In a January 2023 social media post, he claimed that when he swatted someone, he usually got police “to drag the victim and their families out of the house cuff them and search the house for dead bodies.” In some instances, officers entered the targeted buildings with their weapons drawn and detained individuals who were inside, prosecutors said.
He was arrested in January on Florida charges connected to a threat he made to a religious organization in Sanford, Fla., prosecutors said. Filion threatened to commit a mass shooting at the site and claimed to have an illegally modified AR-15, a Glock 17 pistol, pipe bombs and Molotov cocktails.
He pleaded guilty in federal court to making this threat and three others.
They included an October 2022 call in which he claimed to have planted bombs throughout a public high school in western Washington state.
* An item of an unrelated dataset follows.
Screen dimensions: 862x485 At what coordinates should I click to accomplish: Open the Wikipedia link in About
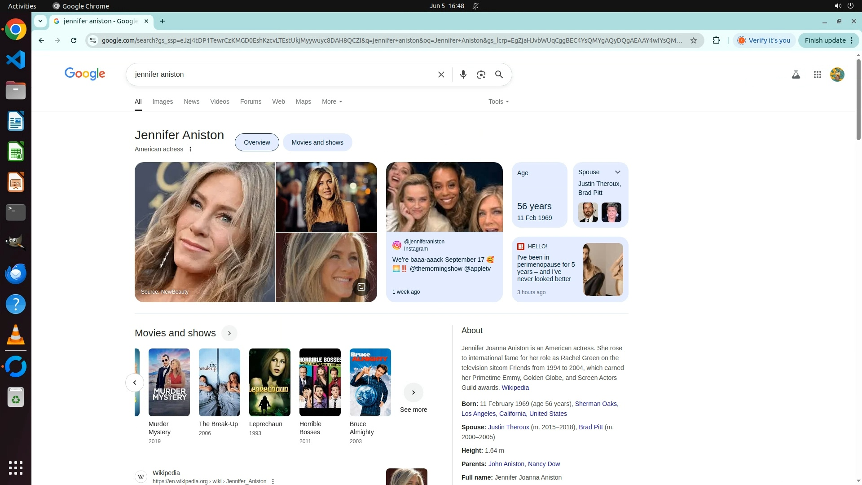(x=515, y=388)
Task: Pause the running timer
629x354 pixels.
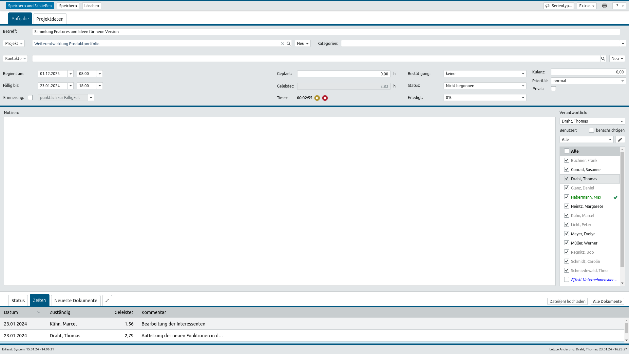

In a May 2023 call to a historically Black college in northern Florida, he told dispatchers he had hidden bombs in the walls and ceiling of campus housing that would detonate in an hour.
Lastly, he pleaded guilty to a July 2023 call to a police department in western Texas in which he claimed to be a senior federal law enforcement officer who had killed his own mother. In this call, he gave the federal officer’s home address and threatened to kill any responding police officers, prosecutors said.
The case was investigated by the Federal Bureau of Investigations and U.S. Secret Service with assistance from law enforcement agencies across the country, include the Los Angeles County Sheriff’s Department. It was prosecuted in the Middle District of Florida.